Alternatives to penetrative sex
Having sex with your partner doesn’t have to include penetration. Often, as careful as you and your partner are, the movements and pressure on the back are still risky.
When that’s the case, you can opt with these two alternatives to penetrative sex:
1. Oral sex
Oral sex can take many body positions.
When I’m in pain or I’m afraid to trigger a flare, my go-to sex is having oral. I’ll lay down on the mattress and my partner will go down on me.
Depending on how bad your level of pain is, you might want to stop before orgasm, as the spasms might worsen your pain.
I know which positions I can better control my pain, so I will place my body that way and I’ll have a great orgasm without hurting my back.
Depending on your type of back pain and the levels of it, you can indulge in a pleasurable 69 session. Position your body the safest way and let your partner adjust to you. Then, mutually satisfy each other with oral sex.
2. Mutual Masturbation
Masturbating will be undoubtedly the safest way to have sexual pleasure without risking extra pain in your back.
With mutual masturbation, you will still share a very erotic and pleasurable moment with your partner while safeguarding your back.
Back pain can be a mood killer for sex. This becomes more critical when you have a chronic or ongoing situation — you never know when a flare is due to come and you’re afraid that sex might trigger it.

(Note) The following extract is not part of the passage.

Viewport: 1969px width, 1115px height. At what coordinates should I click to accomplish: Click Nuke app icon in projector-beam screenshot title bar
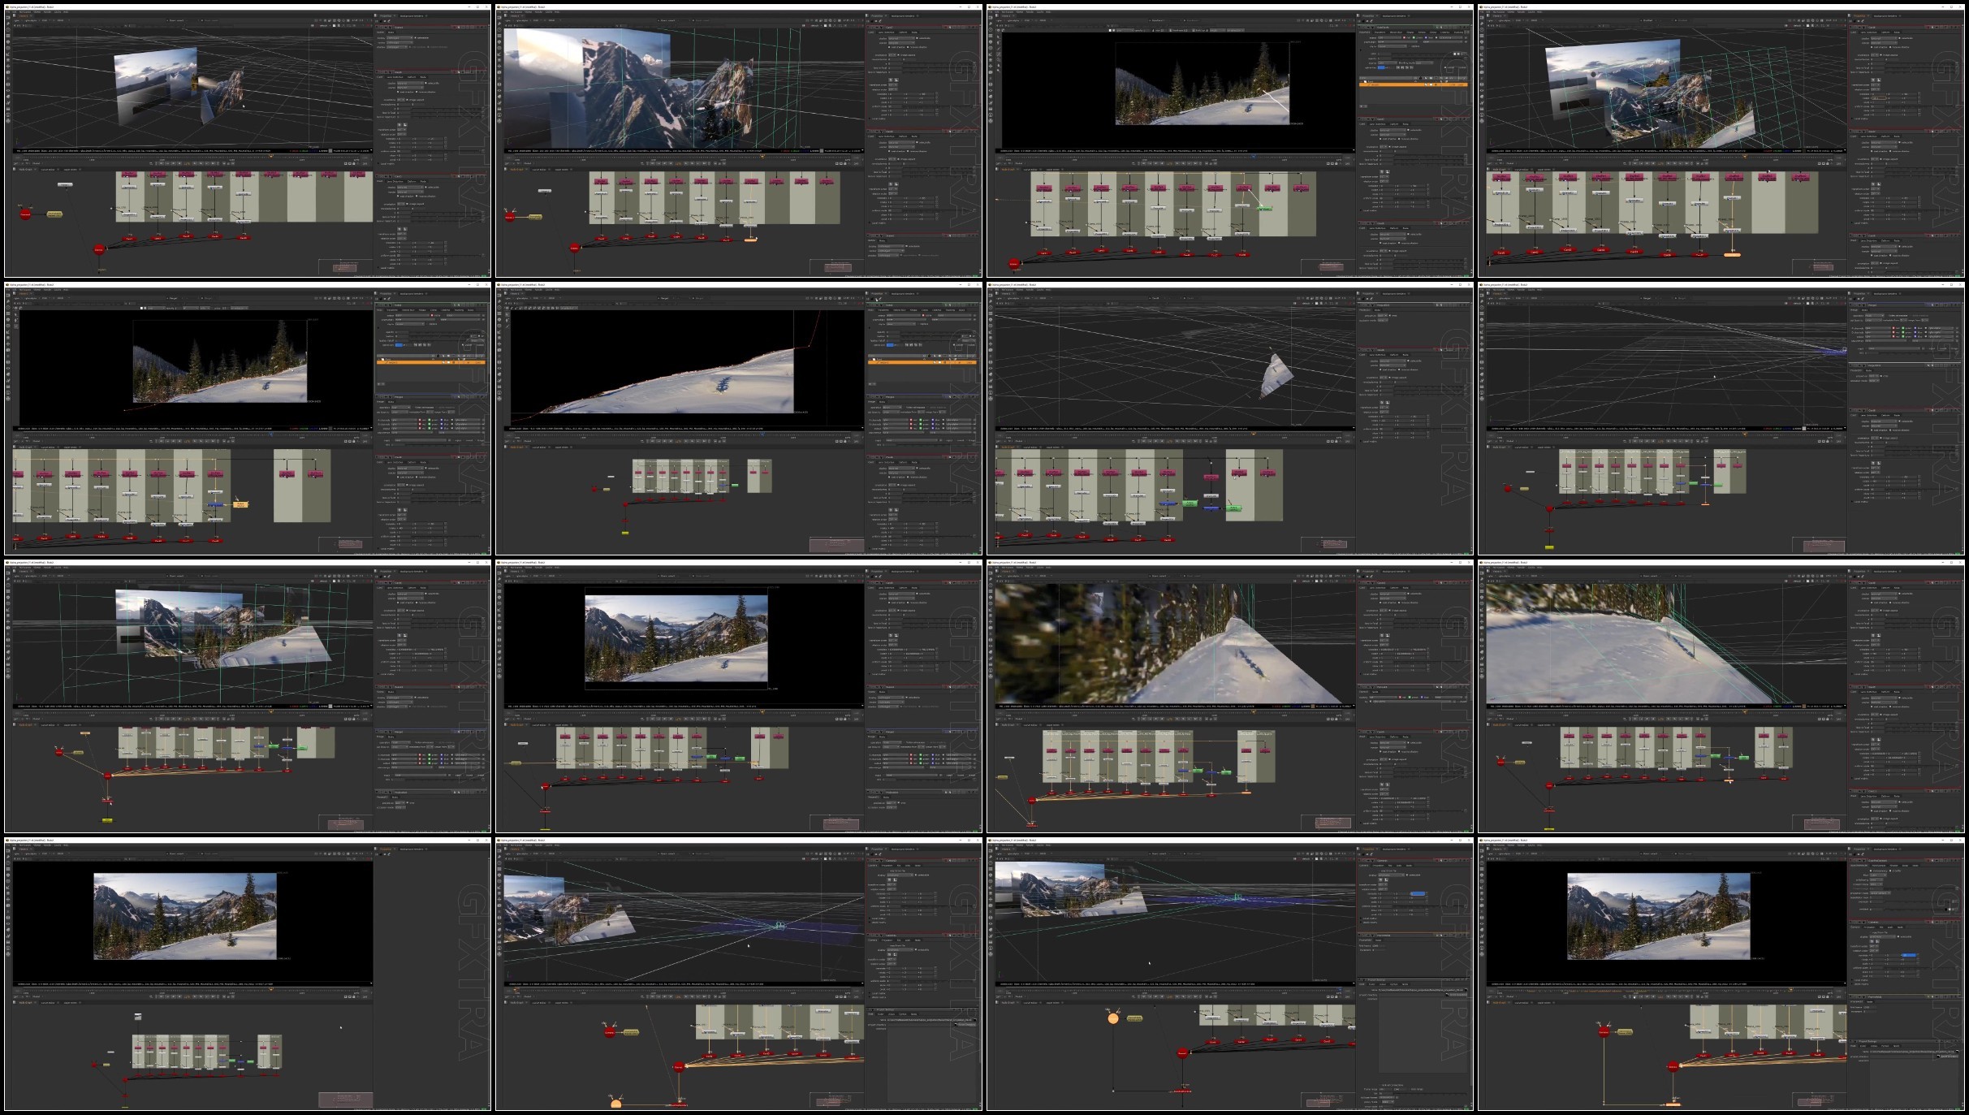[x=499, y=841]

It’s fundamental to clearly understand your back pain: what triggers it and what smooths it.
It’s important to manage your back pain in a way that has a minimum impact on your life and your relationship.
I get very angry when my back pain stops me from being intimate with my partner. I love sex; I need often close contact with my partner. Not only for the physical aspect but for the emotional too.
So, what I sometimes do if I’m not in pain but I feel it coming (a slight pinch on the spine or an increasing discomfort in my muscles), is to take ibuprofen, to stop the pain from escalating, and preventing me to be with my partner.
This doesn’t mean I won’t let him know that my level of pain is borderline. I always do, and we soften our sex session to prevent the pain to escalate.
Knowing your triggers and how to deal with your back pain is the best way to stop it from running your sex life.
Although knowing your pain triggers and what sex position won’t make the pain worse is crucial, there are other things that also play an important role in maintaining your level of pain to a minimum when having sex:
- Respect your body and don’t underestimate your symptoms. Stop the sex if it’s hurting your back;
- Position your body in a safe and comfortable way, don’t arch your back;
- Place a pillow on your lower back, under your hips or anywhere that makes your spine supported;
- Instead of thrusting, use a hip-hinging movement;
- Don’t support your body weight with your spine, transfer it to your arms, elbows or knees.
- Communicate with your partner how you feel and what you need;
- Have non-penetrative sex.
Back pain shouldn’t lead to a sexless relationship.
With adjustments and communication, it is possible to be sexually active even when suffering from a back pain condition.